> What to work on
The entire listing that follows must be repeated exactly, pictures excluded.

--------------------------------------------------

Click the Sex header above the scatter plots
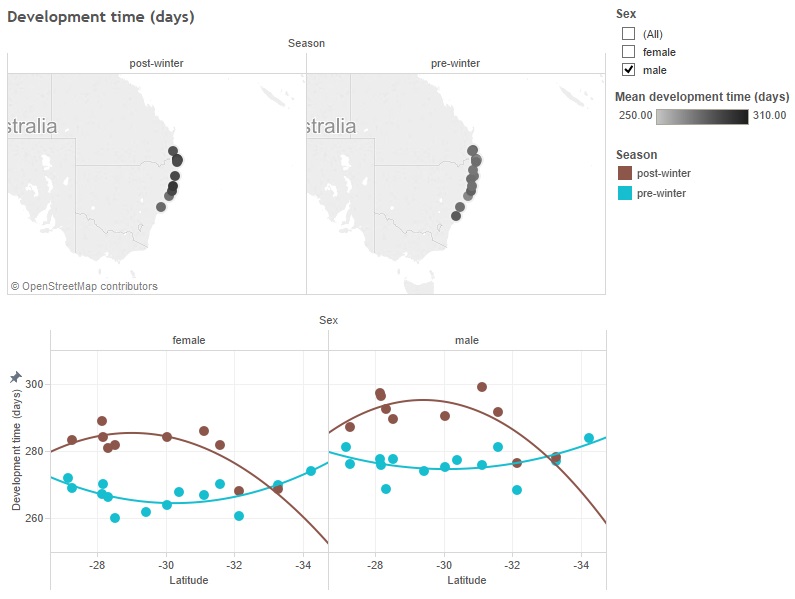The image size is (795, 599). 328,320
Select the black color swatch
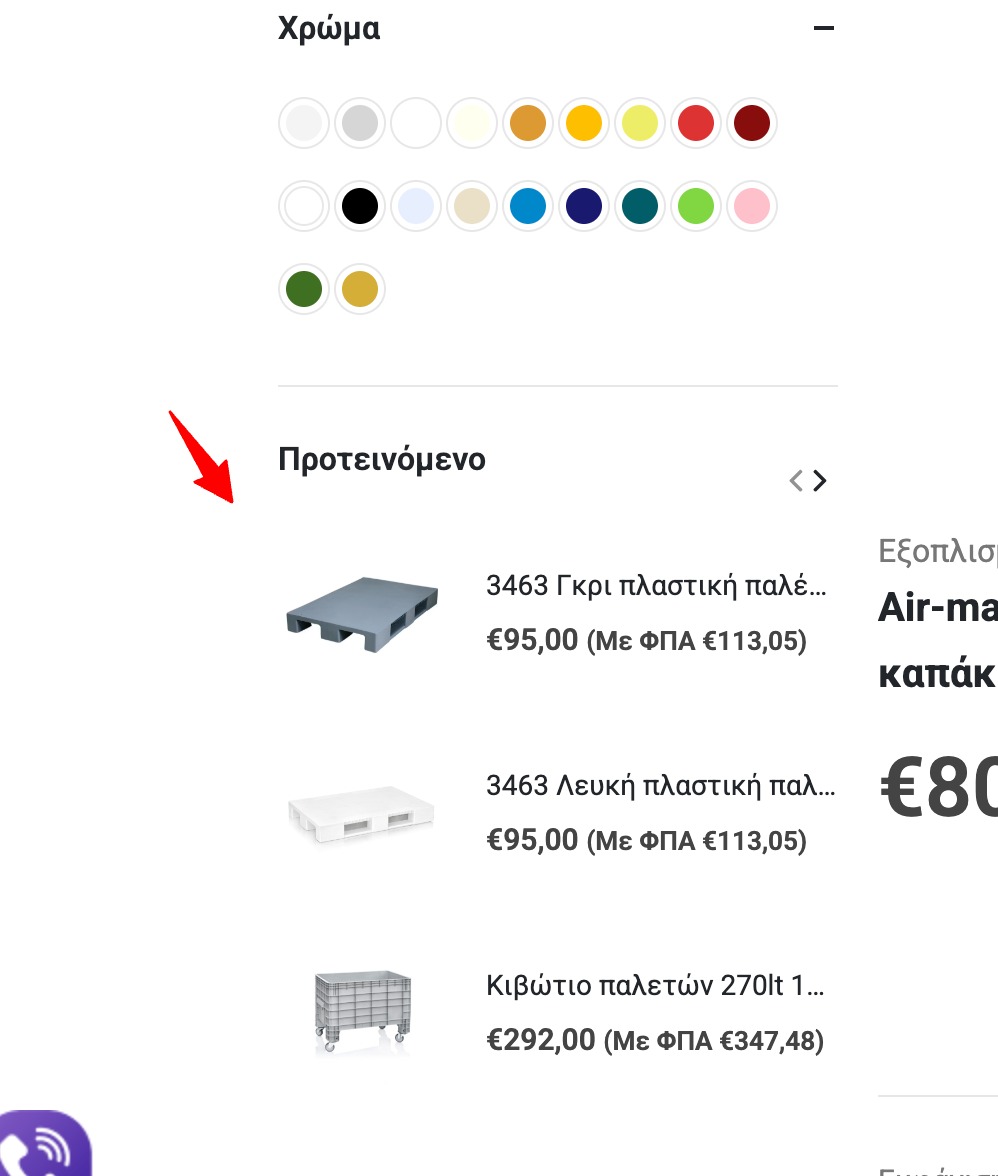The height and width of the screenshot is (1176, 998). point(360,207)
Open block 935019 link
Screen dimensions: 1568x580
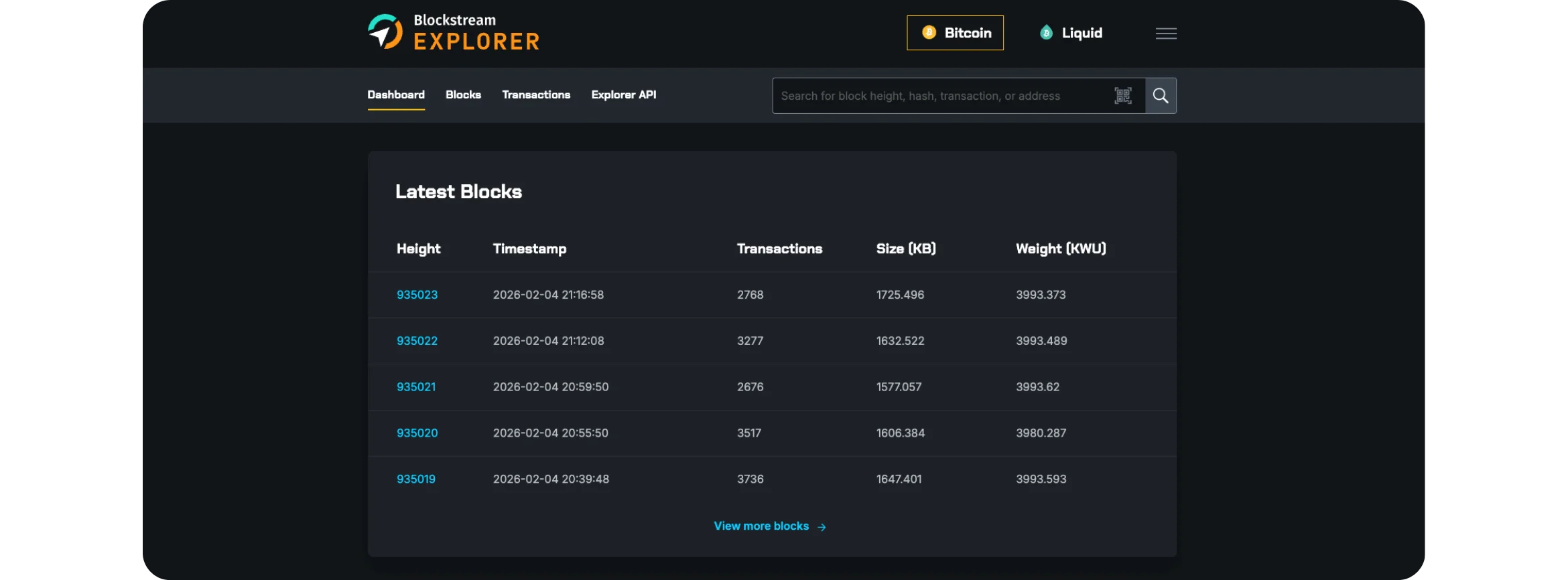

--------------------------------------------------

> Answer box
Click the Sex header above the scatter plots
The image size is (795, 599). 328,320
Select the black color swatch
The height and width of the screenshot is (1176, 998). point(360,207)
Open block 935019 link
Screen dimensions: 1568x580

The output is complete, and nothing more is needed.